ASSIGNMENT. Your copy should hold only the lines from the one holding "The height and width of the screenshot is (790, 1179)." through the last line of the records below, both included, each exact and with no pictures.

SUPPLIED RECORDS.

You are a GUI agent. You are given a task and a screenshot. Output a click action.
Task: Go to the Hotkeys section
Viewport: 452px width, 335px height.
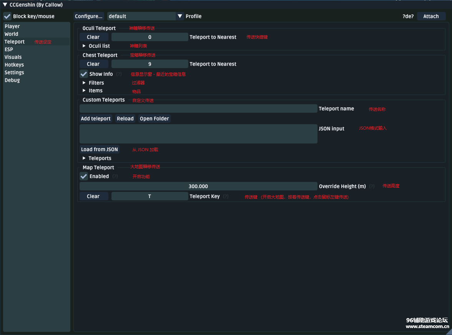coord(14,65)
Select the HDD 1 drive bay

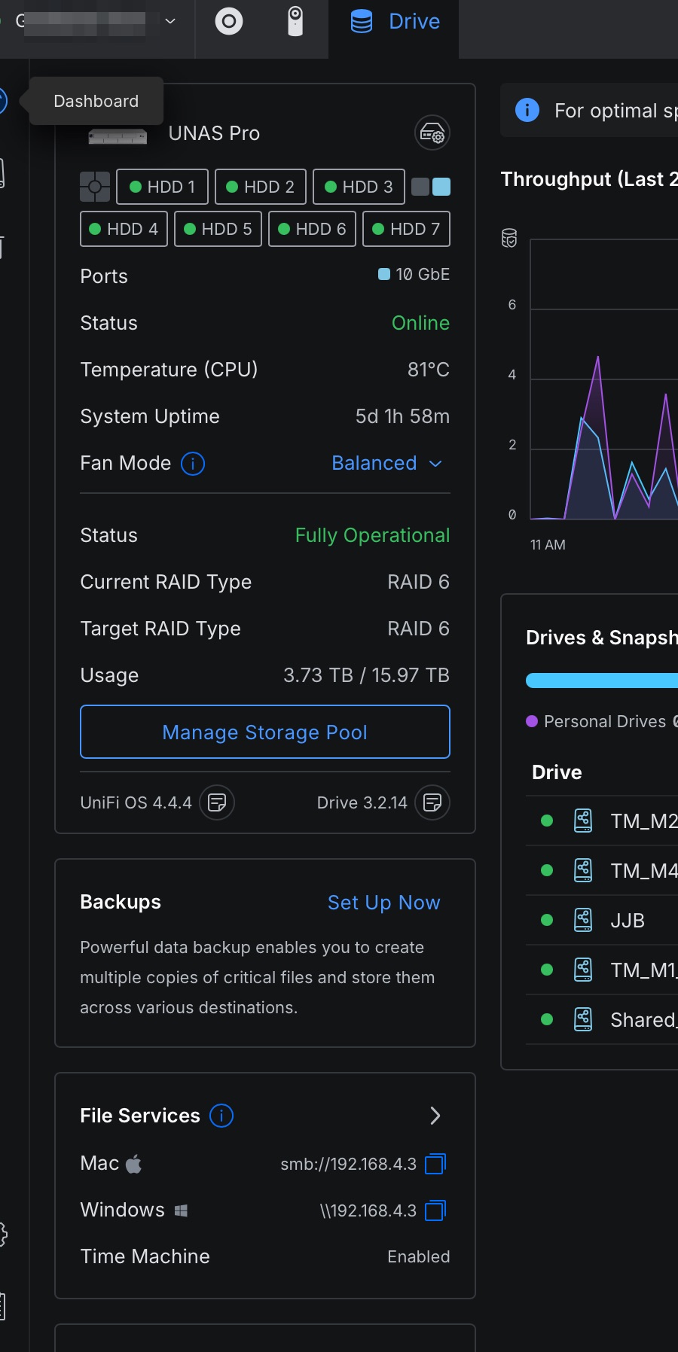click(x=162, y=187)
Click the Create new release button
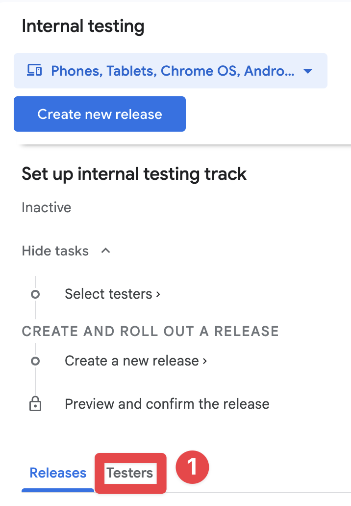The width and height of the screenshot is (351, 506). [x=100, y=114]

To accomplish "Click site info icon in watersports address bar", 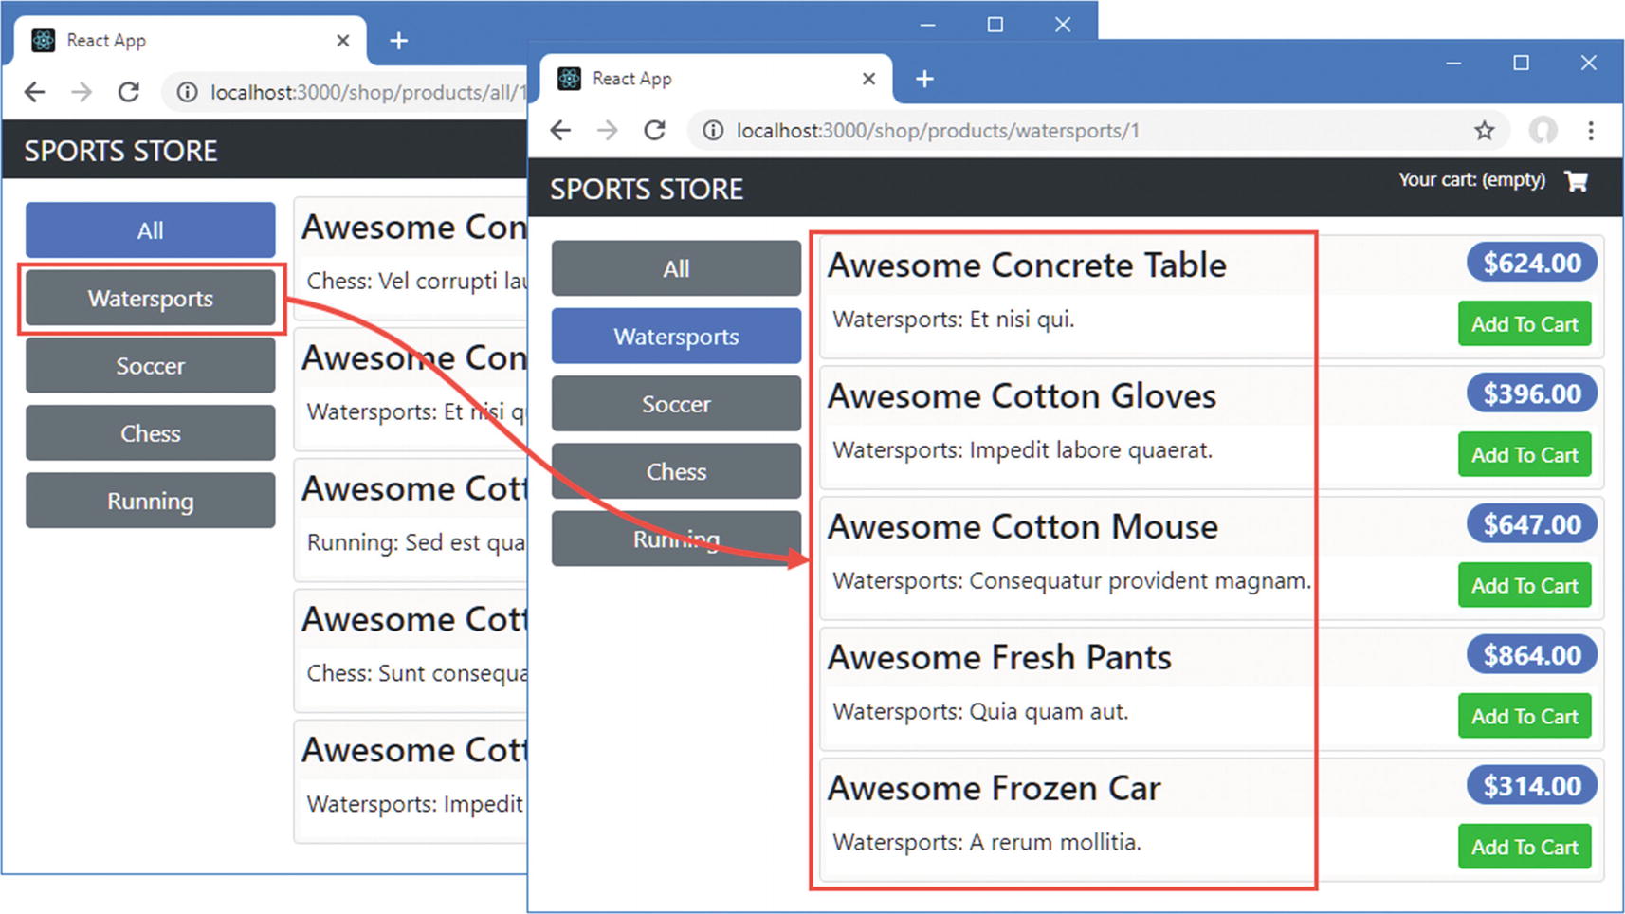I will pyautogui.click(x=713, y=131).
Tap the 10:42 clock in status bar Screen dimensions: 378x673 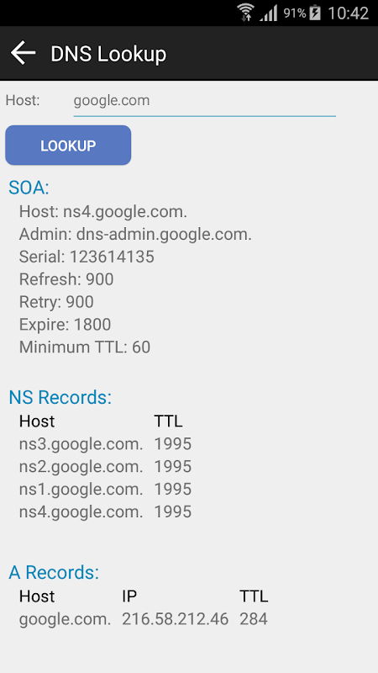click(x=348, y=13)
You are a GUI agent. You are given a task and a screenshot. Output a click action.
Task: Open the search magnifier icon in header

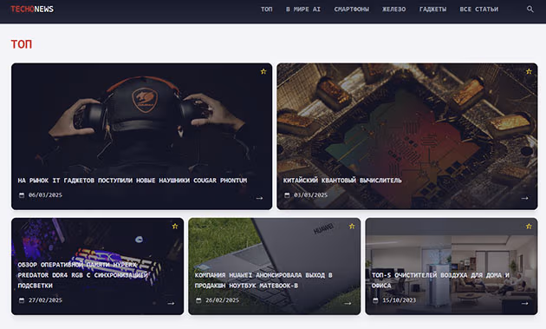530,9
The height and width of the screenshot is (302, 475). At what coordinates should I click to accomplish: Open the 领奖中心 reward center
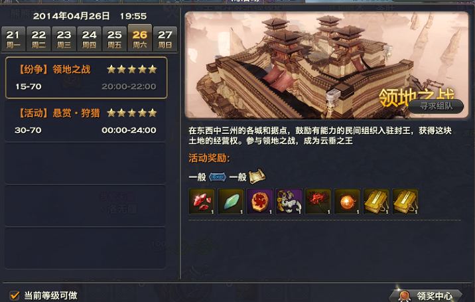[426, 295]
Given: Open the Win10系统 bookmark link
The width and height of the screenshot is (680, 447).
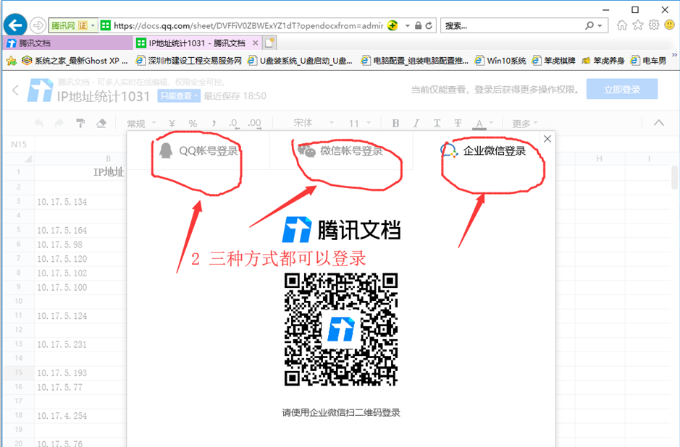Looking at the screenshot, I should tap(501, 61).
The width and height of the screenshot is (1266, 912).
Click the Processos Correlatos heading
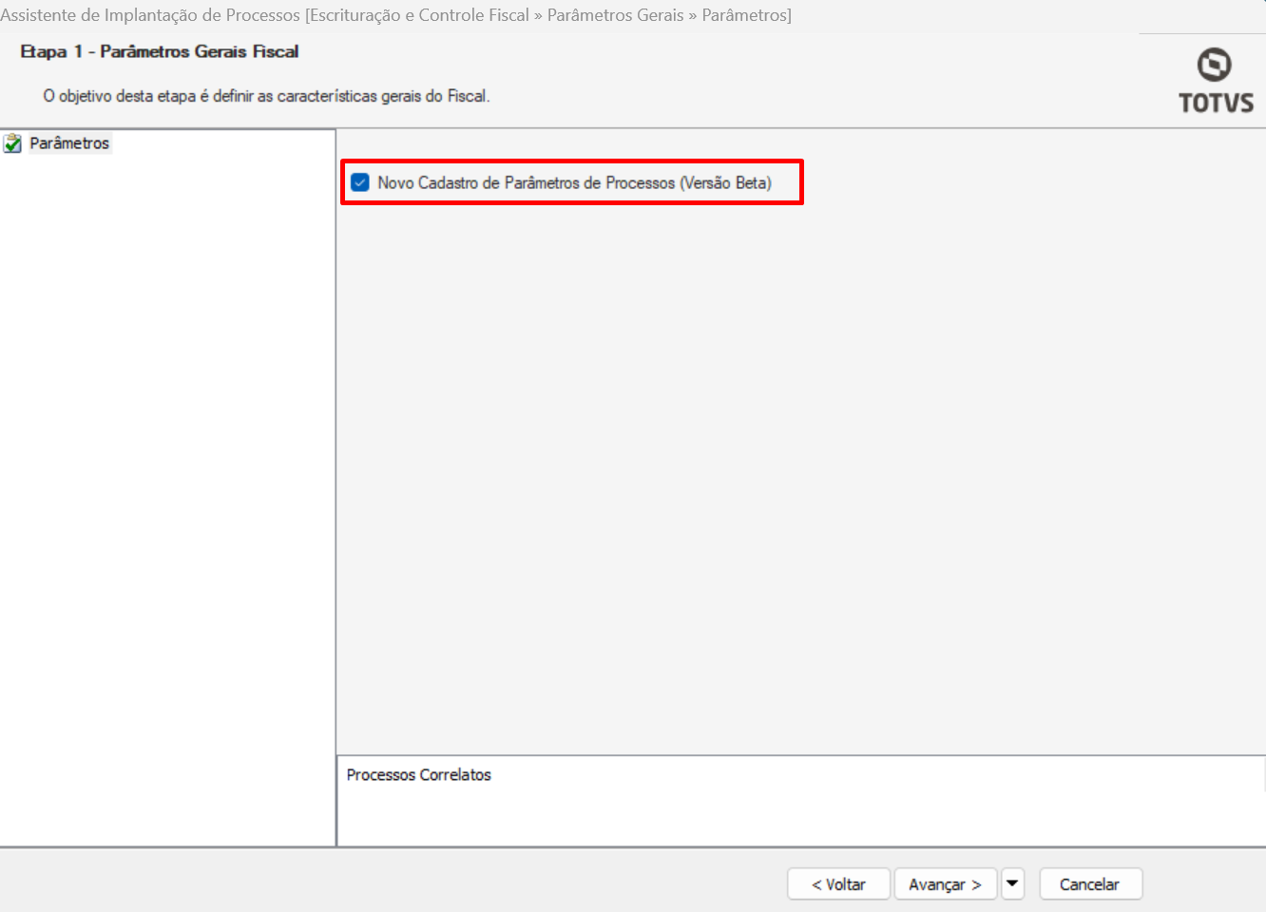click(418, 775)
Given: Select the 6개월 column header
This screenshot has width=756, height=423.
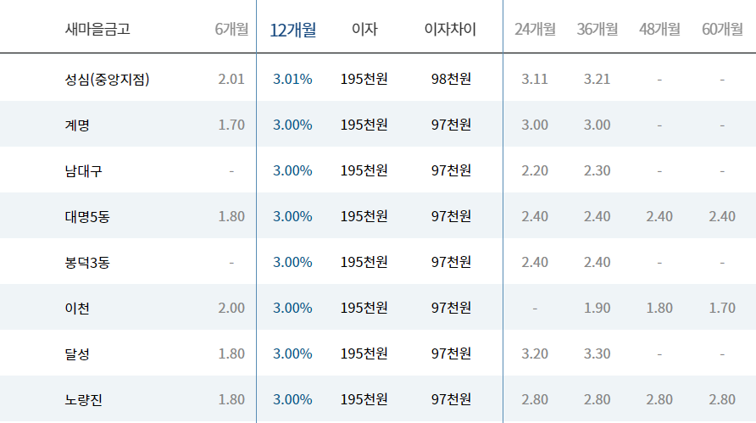Looking at the screenshot, I should point(231,30).
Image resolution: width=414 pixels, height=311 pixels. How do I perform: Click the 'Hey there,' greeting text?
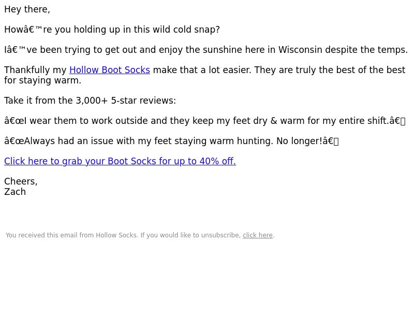[x=27, y=9]
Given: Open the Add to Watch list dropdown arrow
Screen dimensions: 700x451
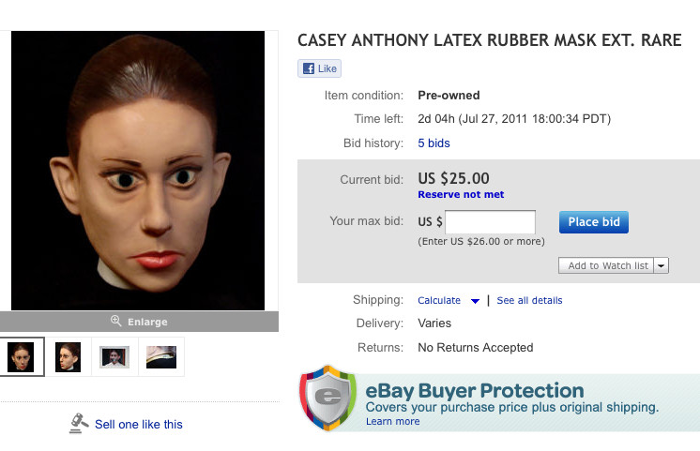Looking at the screenshot, I should pos(662,265).
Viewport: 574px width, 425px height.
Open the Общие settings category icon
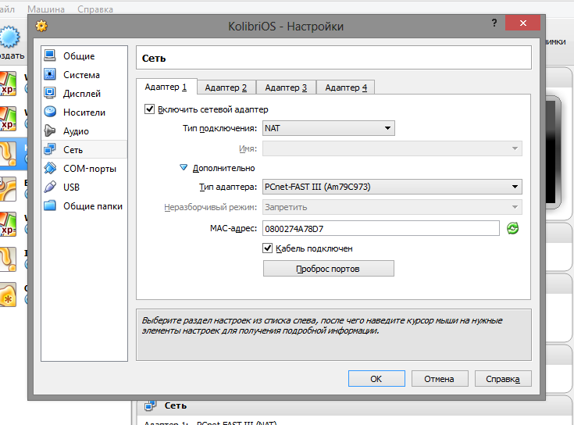click(x=50, y=56)
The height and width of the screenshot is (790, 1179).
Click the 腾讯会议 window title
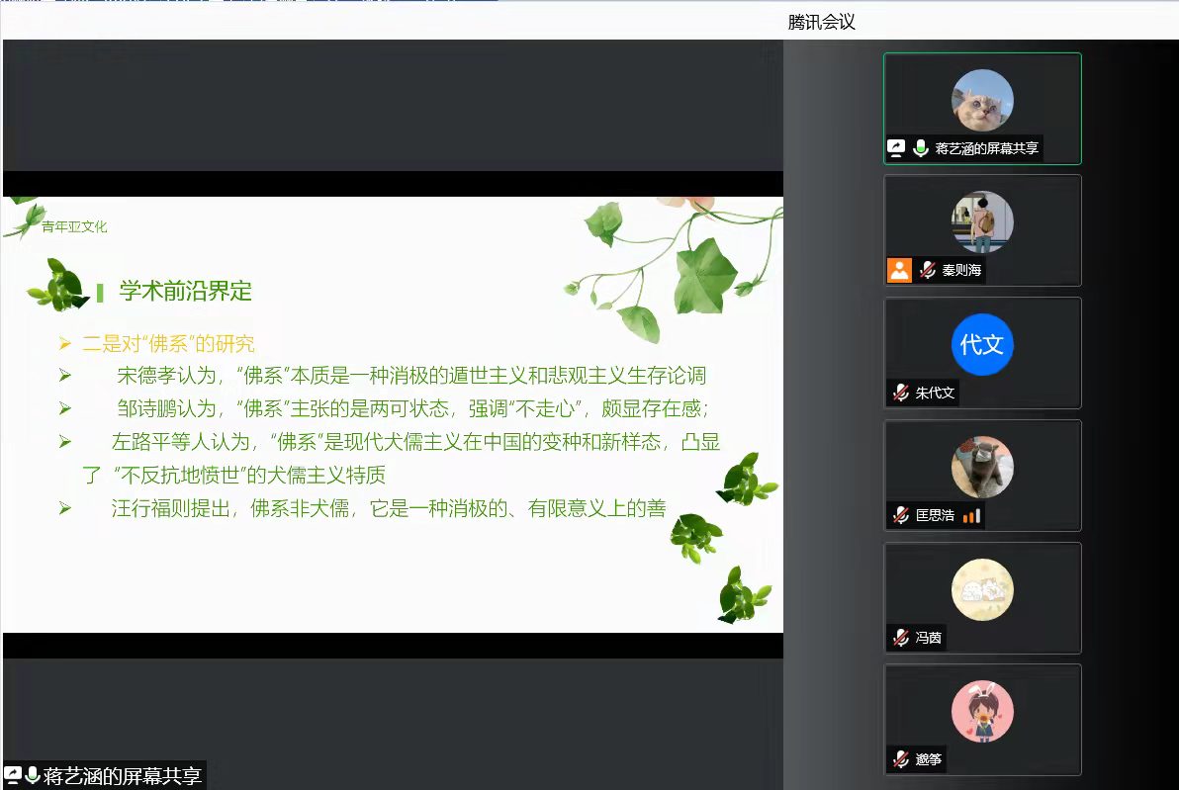pos(821,22)

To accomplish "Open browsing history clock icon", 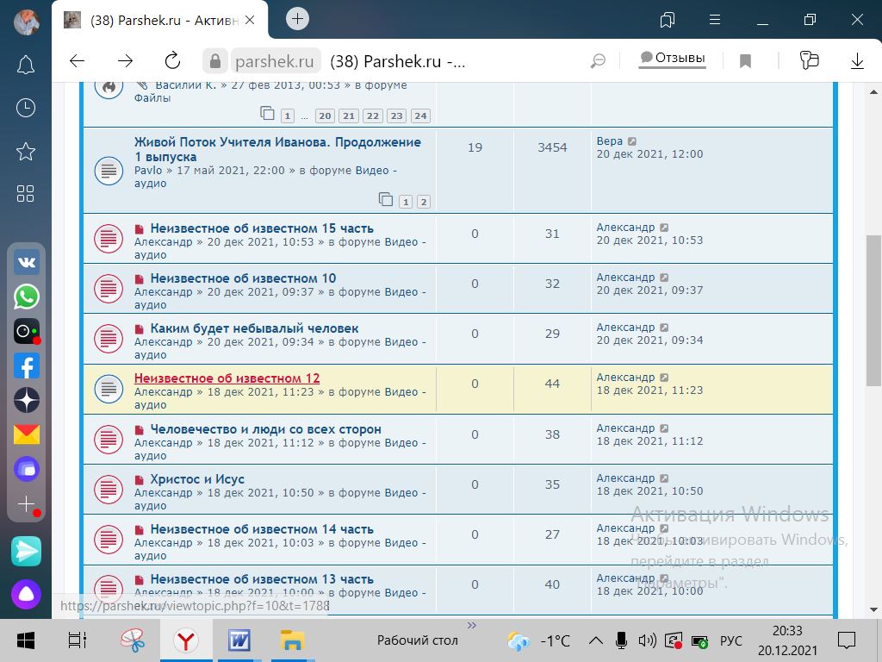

EXERCISE RESULT.
The height and width of the screenshot is (790, 1179).
Click the 腾讯会议 window title
pos(821,22)

To accomplish "Open browsing history clock icon", 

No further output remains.